Excerpt to read
▬▬▬
The Caughnawaga site is open to the public. It lies on a hill on the north side of the Mohawk River near a natural spring, and was once protected by a defensive palisade. The outlines of twelve longhouses and stockade that existed 300 years ago are staked out.

The name is derived from the Mohawk word kahnawà꞉ke, meaning "place of the rapids", referring to the nearby rapids of the Mohawk River. The village was also known as Gandaouage; or Kachnawage, which has been glossed as "Indian Castle" or a "fortified place" in Mohawk.

The memorial is on the grounds of the Saint Kateri Tekakwitha National Shrine & Historic Site, a ministry dedicated to Kateri Tekakwitha, who was canonized in 2012 as the first Native North American saint in the Roman Catholic Church. Nearby on the Shrine grounds is the Mohawk-Caughnawaga Museum, which includes artifacts found at the dig site. Caughnawaga was listed on the National Register of Historic Places in 1973.

==History==
Caughnawaga was occupied by the Mohawk from at least 1666 to 1693. French Jesuits established a mission there, which operated for about 10 years ranging from 1668 to 1679. They taught some of the Mohawk to read and write in French, and about Christianity. Historians now believe that the village was located upstream at the "Fox Farm site" until 1679, at which time it moved to this location.

Archeologist Dean Snow estimates the village had a population of around 300 people. This was fewer than had lived at the Fox Farm site. By 1679 some Catholic Mohawk had migrated to a mission village, Kahnawake, south of Montreal along the St. Lawrence River. That village is now one of several Mohawk reserves in Canada.
▬▬▬
Supplied records
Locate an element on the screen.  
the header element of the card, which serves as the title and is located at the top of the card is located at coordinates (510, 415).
▬▬▬
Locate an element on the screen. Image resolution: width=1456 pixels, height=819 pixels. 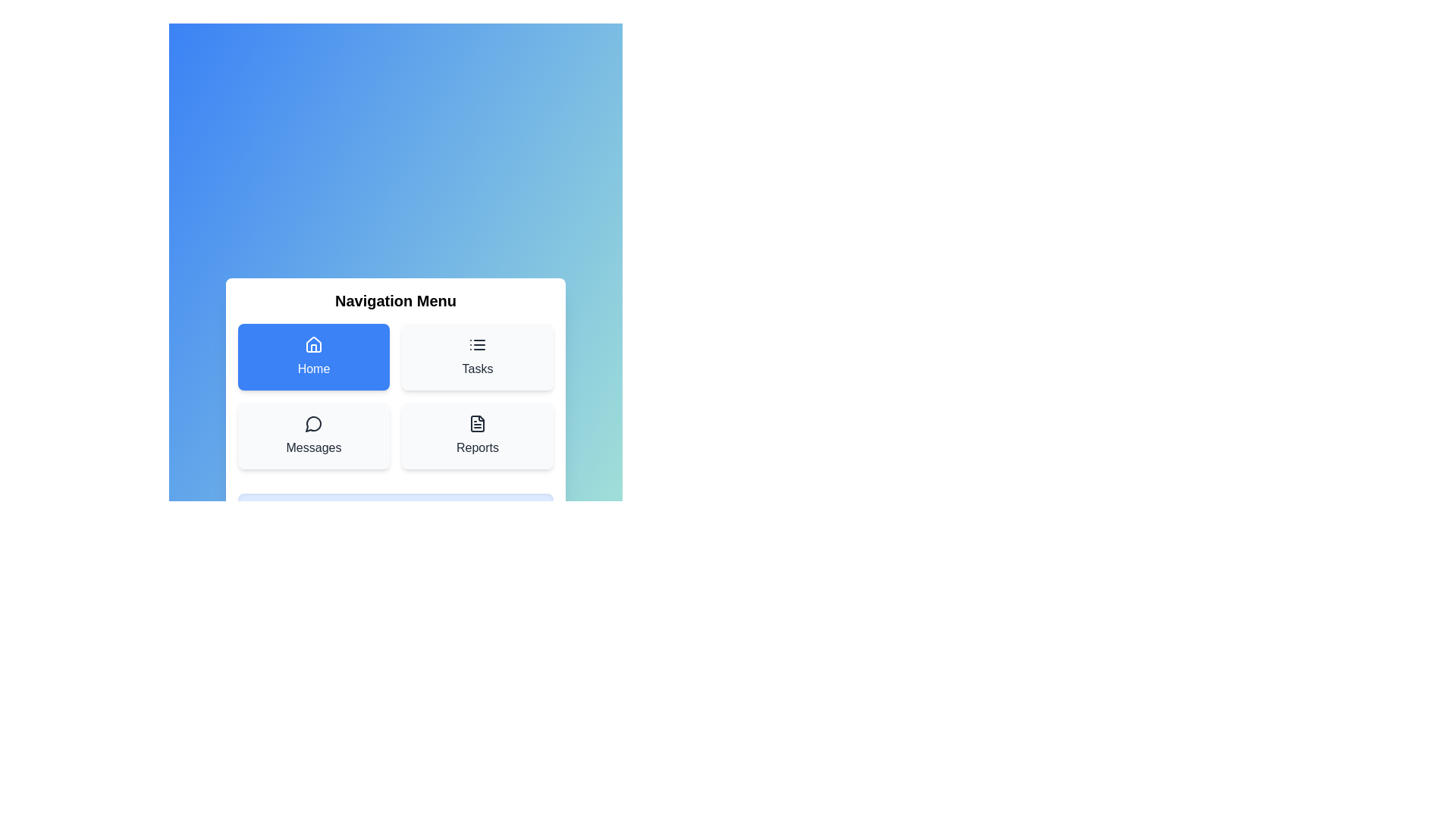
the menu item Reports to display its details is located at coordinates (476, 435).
▬▬▬
What the task asks
Copy out the part of the Caughnawaga text starting at "Archeologist Dean Snow" and ending at "reserves in Canada.", changing "village" to "settlement" throughout.

Written solution
Archeologist Dean Snow estimates the settlement had a population of around 300 people. This was fewer than had lived at the Fox Farm site. By 1679 some Catholic Mohawk had migrated to a mission settlement, Kahnawake, south of Montreal along the St. Lawrence River. That settlement is now one of several Mohawk reserves in Canada.